初期のSystem/360では、トラック毎にヘッドがある磁気ドラムを高速記憶装置として使っていた。容量4MBで3,500RPMの2301[21]は7320の後継として、System/360発表時にその一部として発表された。303.8kB/sの IBM 2303[19]:74-76 は1966年1月31日に発表されたもので、容量は3.913MBである。磁気ドラムはこれらだけであり、後継としては固定ヘッドディスクがリリースされた。
1970年に登場した6,000RPMの固定ヘッドディスク装置2305は、モジュール毎に5Mb (2305-1) と 11Mb (2305-2) の容量である[22][23]。容量は小さいものの、データ転送速度と転送レートが高速であり、高性能を求める用途で使われた。例えば、オーバレイリンケージで同じメモリ領域の内容を高速に切り換えるなどの用途で使われた。固定ヘッドディスクや磁気ドラムは、初期の仮想記憶システムでのページング用デバイスとして重宝された。2305は固定ヘッドディスク装置だが、ドラムと呼ばれることも多かった。
あまり見られない記憶装置として IBM 2321 Data Cell がある[24]。複雑な機構を内蔵した装置で、多数の磁気テープ片にデータを記録し、指定された磁気テープ片を取り出して読み書きし、元の場所に戻すということを繰り返し、ランダムアクセスが可能である。2311が7.2MBの容量だった時代に400MBという大容量を実現している。コスト/容量/速度の各面で磁気テープとハードディスクのギャップを埋めようとした装置といえる。しかし電気機械式だったため信頼性が低かった。
モデル44は、標準でディスクドライブを1台備えていた。2315ディスクカートリッジを装着し、1,171,200バイトの容量である[25]:11。
2400磁気テープドライブはドライブと制御ユニットが統合されており、1/2インチ磁気テープドライブを追加することができる。System/360でIBMは7トラックから9トラックにフォーマットを切り換えた。2400は従来の7トラックの磁気テープも読み書きできる。1967年には、より低速で安価な2ドライブと制御ユニットを統合した 2415 がリリースされた。1968年、高速な 2420 がリリースされ、1979年まで製造されていた。
パンチカード関連装置としては、2501カードリーダ、1442と2540リーダ/パンチがあり、多くのシステムに2540が使われていた。さらにソータとしても使える 2560 MFCM ("Multi-Function Card Machine") はモデル20でのみ使えたが、信頼性に問題があることで有名だった。
ラインプリンターとしてはIBM 1403と低速なIBM 1443(IBM 1443)があった。

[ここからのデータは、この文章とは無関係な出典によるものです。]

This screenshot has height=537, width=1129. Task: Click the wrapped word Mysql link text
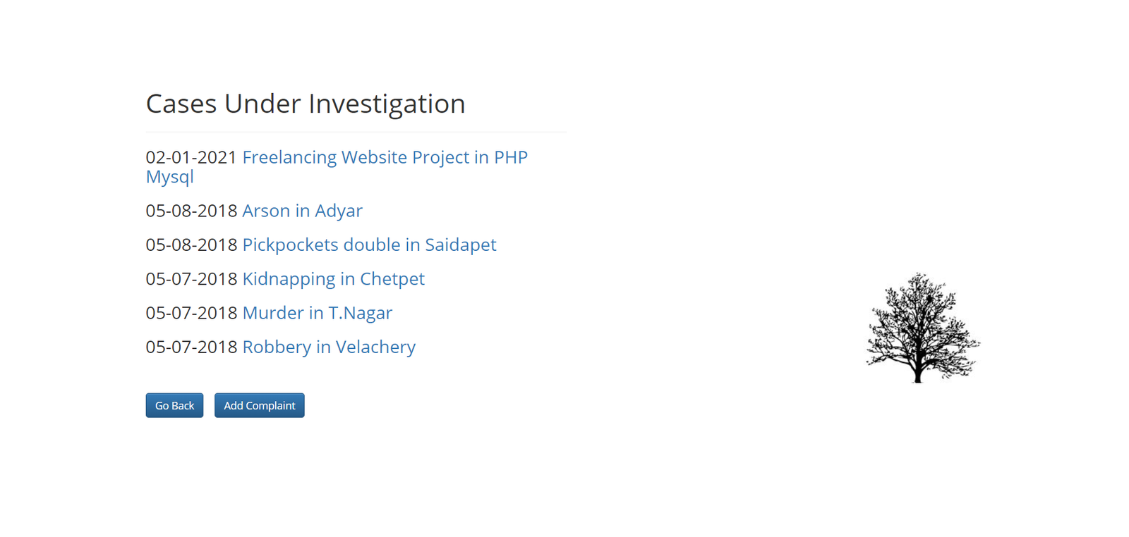pyautogui.click(x=169, y=177)
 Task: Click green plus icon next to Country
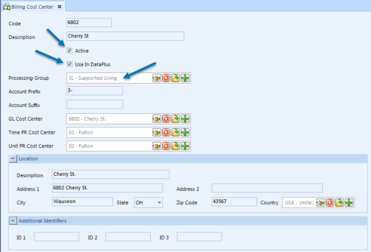[349, 202]
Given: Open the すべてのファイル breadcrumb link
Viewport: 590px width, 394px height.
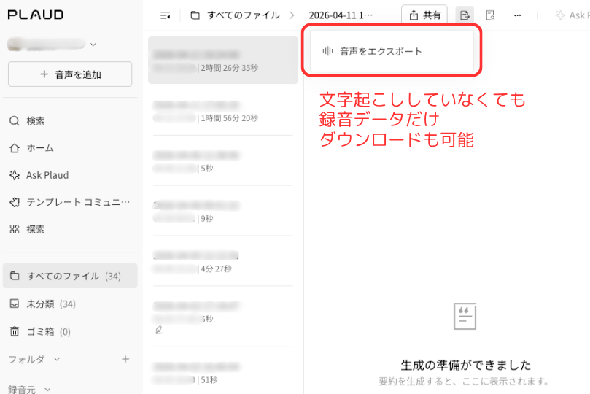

紙テープリーダ 2671 は1964に登場した。読み取り速度は 1,000 cps である。初期には紙テープリーダやパンチもあったが、標準品ではなく特注品扱いだった。
光学文字認識 (OCR) 装置としては 1287 と 1288 がある。1287は手書きの数字や一部のOCR用フォントを認識でき、キャッシュレジスター用のOCR紙テープを読み取れる。1288はページ単位でOCRフォントの文書を読み取ることができ、手書きの数字も認識できる。

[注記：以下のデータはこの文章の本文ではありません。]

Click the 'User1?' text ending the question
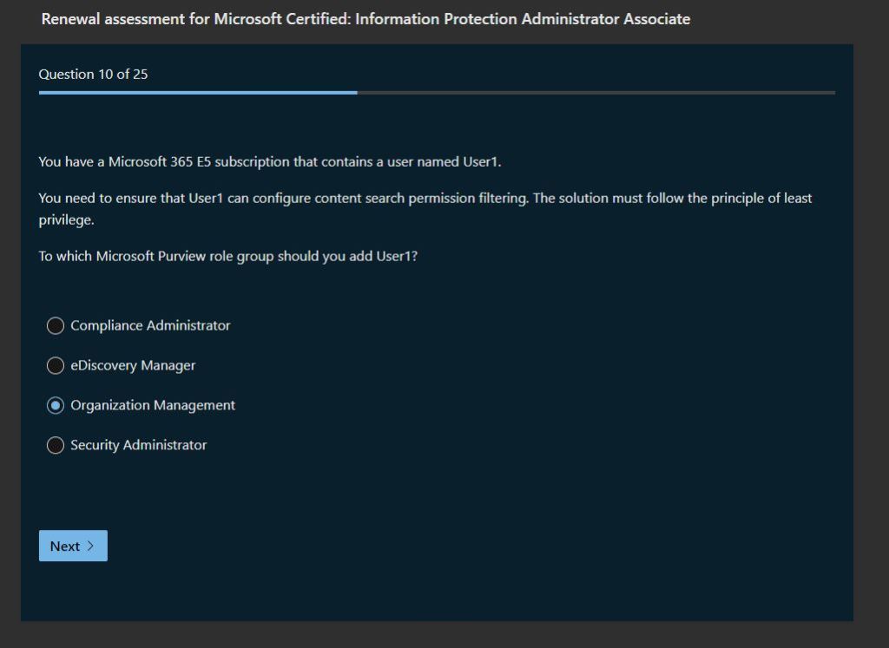(x=397, y=258)
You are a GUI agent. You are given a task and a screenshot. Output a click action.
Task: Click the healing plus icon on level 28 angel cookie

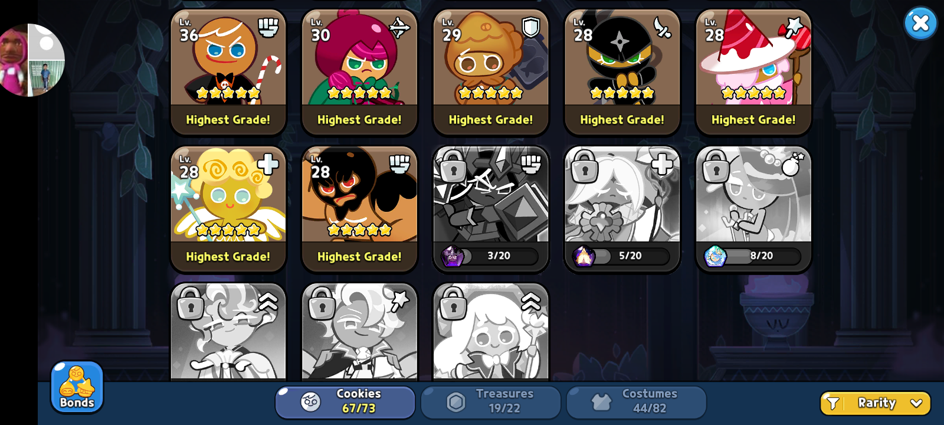point(268,164)
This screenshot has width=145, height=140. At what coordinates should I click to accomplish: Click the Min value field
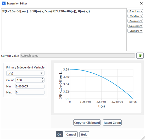30,86
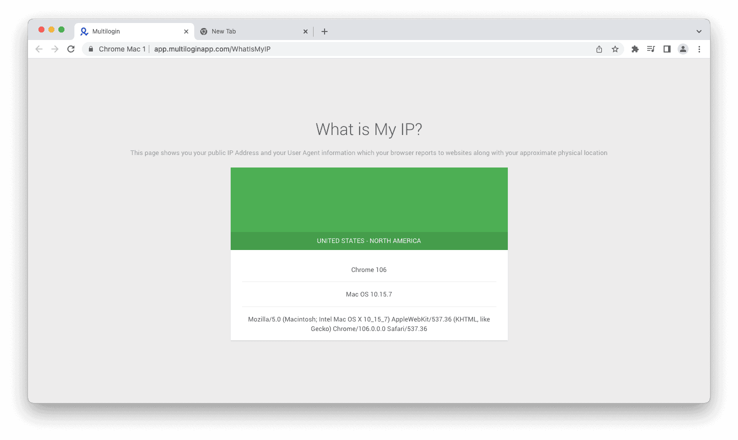View site security via the lock icon

[90, 49]
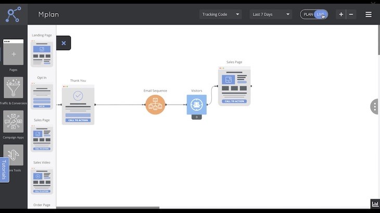Image resolution: width=380 pixels, height=213 pixels.
Task: Select the Visitors node icon
Action: (196, 105)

磁気インク文字認識 (MICR) 装置としては、1412 と 1419(小切手ソータ)がある。また小切手に磁気インクで印刷する 1445 プリンターがある。これらは基本的に銀行向けである。
通信制御装置として2701/2702があり、モデム・通信回線を通して、1030データ収集システム・1050データ通信システムなど様々な遠隔地通信端末の接続を可能にして、それまでデータ処理をすべて電算機室に集めたセンター集中方式から遠隔地コンピューティングへの幕開けを迎えた。
System/360は1971年にSystem/370シリーズに置き換えられ、360/20の後継としては IBM System/3 が用意された。当初の計画では劇的に進化したFSテクノロジーで置き換えるはずだったが、コストと時間がかかり過ぎ、1970年代中盤に計画が中止された。その後の互換システムとしては、IBM自身のIBM 3090、System/390、zSeries、System zがある。
機械語レベルまたはアーキテクチャレベルで同一または互換といえるコンピュータとしては、アムダールの470ファミリ、日立製作所のメインフレーム、UNIVAC 9200/9300/9400シリーズ、イングリッシュ・エレクトリックの System 4、RCA Spectra 70 シリーズ(UNIVACに売却され UNIVAC 90/60 となった)などがある[注釈 2]。また、ソビエト連邦もSystem/360互換機を製造していた(ES EVM)。
1975年に登場した IBM 5100 ポータブルコンピュータは、System/360のAPL.SVプログラミング言語をハードウェアエミュレータ経由で実行できるオプションを提供していた。これは、5100向けのAPL処理系開発が遅延したためにとったアプローチである。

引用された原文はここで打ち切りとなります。